Kumar has experience working on pre-front-end engineering design (FEED), FEED, detailed engineering and construction support for refineries, chemical, petrochemical, oil and gas, and infrastructure projects. His core strength is in the detailed design and engineering of mechanical utility and process packages, including water and wastewater treatment packages, ZLD plants, sludge incineration plants, condensate polishing and DM packages, PSA nitrogen/hydrogen packages, HVAC and process refrigeration, etc. He has worked on large-scale, schedule-driven industrial wastewater treatment plants in recent years, including a ZLD plant in the Middle East region.
Burcu Ekmekci is a Fluor Fellow in Water and Wastewater Treatment and leads Fluor’s Global Water Technology Group, which comprises more than 10 SMEs and more than 50 members distributed over 10 offices globally.

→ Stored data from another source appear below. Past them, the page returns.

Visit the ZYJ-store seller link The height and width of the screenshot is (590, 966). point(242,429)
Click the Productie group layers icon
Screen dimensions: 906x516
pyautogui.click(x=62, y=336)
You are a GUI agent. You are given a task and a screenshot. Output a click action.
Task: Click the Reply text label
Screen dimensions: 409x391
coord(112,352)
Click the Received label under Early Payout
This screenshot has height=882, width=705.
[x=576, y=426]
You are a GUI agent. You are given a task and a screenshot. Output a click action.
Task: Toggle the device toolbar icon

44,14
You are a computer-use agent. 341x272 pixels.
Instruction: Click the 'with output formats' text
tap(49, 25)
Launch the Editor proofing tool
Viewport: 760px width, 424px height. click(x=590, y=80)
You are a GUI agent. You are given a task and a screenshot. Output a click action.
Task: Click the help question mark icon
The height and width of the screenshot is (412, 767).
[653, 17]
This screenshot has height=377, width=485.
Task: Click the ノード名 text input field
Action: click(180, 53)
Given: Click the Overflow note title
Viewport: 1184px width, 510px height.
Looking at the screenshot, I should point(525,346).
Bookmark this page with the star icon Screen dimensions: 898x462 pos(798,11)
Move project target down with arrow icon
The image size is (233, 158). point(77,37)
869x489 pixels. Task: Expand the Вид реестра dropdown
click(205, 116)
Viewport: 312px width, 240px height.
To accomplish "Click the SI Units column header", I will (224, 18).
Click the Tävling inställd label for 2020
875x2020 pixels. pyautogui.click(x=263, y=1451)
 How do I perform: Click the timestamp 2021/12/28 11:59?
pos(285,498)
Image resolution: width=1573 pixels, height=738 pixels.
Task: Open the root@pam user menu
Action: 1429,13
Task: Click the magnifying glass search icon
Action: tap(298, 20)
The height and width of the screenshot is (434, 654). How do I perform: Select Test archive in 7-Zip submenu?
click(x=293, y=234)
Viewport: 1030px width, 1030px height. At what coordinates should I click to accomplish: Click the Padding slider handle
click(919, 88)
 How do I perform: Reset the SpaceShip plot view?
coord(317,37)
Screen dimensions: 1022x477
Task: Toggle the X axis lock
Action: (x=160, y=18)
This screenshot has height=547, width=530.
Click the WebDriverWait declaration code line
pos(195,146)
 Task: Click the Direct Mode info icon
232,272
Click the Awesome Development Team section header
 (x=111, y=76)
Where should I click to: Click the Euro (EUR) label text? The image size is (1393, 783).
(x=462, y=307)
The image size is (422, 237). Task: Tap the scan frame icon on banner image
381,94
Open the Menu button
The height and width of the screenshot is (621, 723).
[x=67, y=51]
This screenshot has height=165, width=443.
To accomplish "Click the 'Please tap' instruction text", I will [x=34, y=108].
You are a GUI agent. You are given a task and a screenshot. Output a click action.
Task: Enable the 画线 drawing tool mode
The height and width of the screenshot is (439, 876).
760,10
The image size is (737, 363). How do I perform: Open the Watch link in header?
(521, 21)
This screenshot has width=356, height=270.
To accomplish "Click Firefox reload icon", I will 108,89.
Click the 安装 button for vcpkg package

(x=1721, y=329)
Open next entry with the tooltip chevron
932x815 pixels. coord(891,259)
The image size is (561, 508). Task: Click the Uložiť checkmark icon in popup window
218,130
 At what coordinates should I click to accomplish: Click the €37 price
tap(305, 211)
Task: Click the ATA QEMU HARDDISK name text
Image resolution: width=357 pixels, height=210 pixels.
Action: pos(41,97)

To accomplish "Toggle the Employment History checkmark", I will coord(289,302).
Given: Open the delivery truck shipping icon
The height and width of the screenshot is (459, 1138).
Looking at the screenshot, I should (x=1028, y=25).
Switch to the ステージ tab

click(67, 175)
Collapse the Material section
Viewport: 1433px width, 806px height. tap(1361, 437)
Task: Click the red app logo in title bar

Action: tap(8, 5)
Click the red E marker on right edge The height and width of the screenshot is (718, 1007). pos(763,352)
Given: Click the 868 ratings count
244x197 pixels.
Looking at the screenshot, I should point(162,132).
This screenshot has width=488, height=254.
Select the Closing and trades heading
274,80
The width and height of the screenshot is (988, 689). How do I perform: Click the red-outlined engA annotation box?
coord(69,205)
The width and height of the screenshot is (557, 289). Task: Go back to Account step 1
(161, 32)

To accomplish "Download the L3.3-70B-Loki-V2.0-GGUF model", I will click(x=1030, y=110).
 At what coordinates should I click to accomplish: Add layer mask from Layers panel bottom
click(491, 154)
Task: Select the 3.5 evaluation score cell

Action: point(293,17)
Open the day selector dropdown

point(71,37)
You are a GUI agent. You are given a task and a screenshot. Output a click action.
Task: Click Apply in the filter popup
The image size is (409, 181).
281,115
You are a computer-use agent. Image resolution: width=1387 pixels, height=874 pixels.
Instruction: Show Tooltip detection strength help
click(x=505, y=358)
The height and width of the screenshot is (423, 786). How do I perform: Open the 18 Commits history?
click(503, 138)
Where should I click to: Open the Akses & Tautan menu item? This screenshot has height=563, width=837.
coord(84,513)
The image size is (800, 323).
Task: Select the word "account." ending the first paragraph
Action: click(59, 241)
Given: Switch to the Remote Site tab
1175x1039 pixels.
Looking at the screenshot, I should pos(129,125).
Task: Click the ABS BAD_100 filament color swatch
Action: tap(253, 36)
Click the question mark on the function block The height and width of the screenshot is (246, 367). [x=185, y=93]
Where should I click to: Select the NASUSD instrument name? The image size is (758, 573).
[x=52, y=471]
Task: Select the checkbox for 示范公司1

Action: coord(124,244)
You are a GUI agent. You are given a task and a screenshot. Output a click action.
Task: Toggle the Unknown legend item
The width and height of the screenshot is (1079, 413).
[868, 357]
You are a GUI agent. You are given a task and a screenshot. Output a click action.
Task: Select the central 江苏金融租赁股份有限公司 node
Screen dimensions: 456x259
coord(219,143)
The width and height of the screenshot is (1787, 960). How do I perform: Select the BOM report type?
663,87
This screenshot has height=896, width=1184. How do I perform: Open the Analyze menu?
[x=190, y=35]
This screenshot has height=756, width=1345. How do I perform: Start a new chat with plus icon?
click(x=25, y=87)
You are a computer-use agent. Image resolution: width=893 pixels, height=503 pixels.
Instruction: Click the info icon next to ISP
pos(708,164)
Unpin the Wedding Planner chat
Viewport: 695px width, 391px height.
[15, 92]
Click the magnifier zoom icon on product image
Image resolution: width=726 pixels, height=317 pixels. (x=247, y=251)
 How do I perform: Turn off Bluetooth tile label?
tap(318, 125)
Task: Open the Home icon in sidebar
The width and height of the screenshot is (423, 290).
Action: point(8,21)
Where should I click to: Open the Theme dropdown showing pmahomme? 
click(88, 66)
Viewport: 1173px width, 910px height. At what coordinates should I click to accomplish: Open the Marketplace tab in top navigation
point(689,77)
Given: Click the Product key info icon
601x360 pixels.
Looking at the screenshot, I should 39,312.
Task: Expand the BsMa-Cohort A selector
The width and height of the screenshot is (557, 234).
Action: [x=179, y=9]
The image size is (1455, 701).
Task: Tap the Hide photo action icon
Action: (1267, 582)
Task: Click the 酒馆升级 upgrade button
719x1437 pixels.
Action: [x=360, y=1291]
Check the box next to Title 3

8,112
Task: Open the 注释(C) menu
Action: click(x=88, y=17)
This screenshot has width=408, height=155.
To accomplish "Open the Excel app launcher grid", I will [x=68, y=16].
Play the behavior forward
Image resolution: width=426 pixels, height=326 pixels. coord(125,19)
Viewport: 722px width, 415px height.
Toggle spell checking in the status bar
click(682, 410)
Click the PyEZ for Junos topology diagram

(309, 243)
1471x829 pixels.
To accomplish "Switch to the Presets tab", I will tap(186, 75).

Ekmekci has more than 20 yr of experience in the design and operation of industrial water and wastewater treatment systems. Over the years, she has led several projects ranging from feasibility studies to commissioning and troubleshooting of treatment plants for various industries. Since 2020, she has served as Vice Chairwoman of the American Institute of Chemical Engineers (AiCHE) for the Netherlands/Belgium section.
Anshul Ranwe is a process engineer with 2 yr of industry experience and has worked for Fluor since the beginning of his industrial career. From the start, he has been an integral part of Fluor’s energy transition team, working on biomass gasification, green ammonia, and pink hydrogen projects (which involved ultra-pure water generation). Ranwe now works on liquefied natural gas (LNG) projects. He has a keen interest in water and wastewater treatment and is a member of the Fluor Global Water Technology Group.
Sonia G S is a process engineer working for Fluor India. She has worked on various renewables energy projects that have involved pre-treatment, RO and wastewater treatment. She has a keen interest in water and wastewater treatment and is a member of the Fluor Global Water Technology Group.